# Visual Basic > Slow Chat with the Microsoft Visual Basic team >  Language and Framework Changes in '08

## brad jones

I'm doing a presentation on Thursday on some of the new features in Visual Studio '08. Do you have a list -- or can you mention here -- some of the specific language changes that occurred in Visual Basic going from VB '05 to VB '08?  I also am curious as to all the key Framework changes, but that might be a bigger quesion than fits here.

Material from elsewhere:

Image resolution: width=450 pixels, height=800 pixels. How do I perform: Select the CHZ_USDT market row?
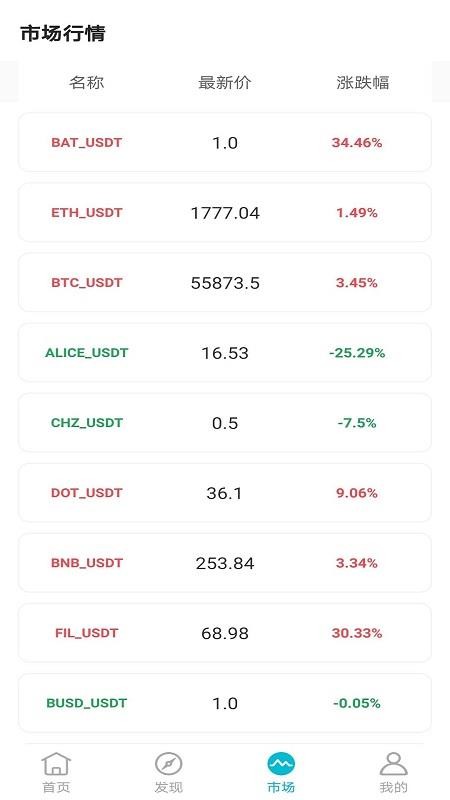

I'd also be interested in knowing which of the changes were a result of adding LINQ and what changes were not.  :Smilie: 

Brad!

----------


## funkyonex

Hey Brad,

There are a LOT of new language features in VB and yes, a lot of them are to support LINQ. Off the top of my head...

Supporting LINQ:

Local Type Inference
Anonymous Types
Object Initializers
Extension Methods
Query Expressions - and there are more supported query expressions in VB.  (for example: http://msdn2.microsoft.com/en-us/lib...38(VS.90).aspx)
Lambda Expressions
Nullable Types

Other new language features:

XML Literals and Axis Properties
XML IntelliSense
Relaxed Delegates
Partial Methods
Ternary Operator with IF()


You should be able to search the MSDN Library for explanations. Post back if you need examples and I can dig some up. A good set of short demos you can do regarding LINQ are from the LINQ How-Do-I videos: http://msdn2.microsoft.com/en-us/vba...ectionsee#linq

I'm doing a presentation tonight as well on "What's New in VS 2008" so I'll be thinking of you  :Wink: 

-B

----------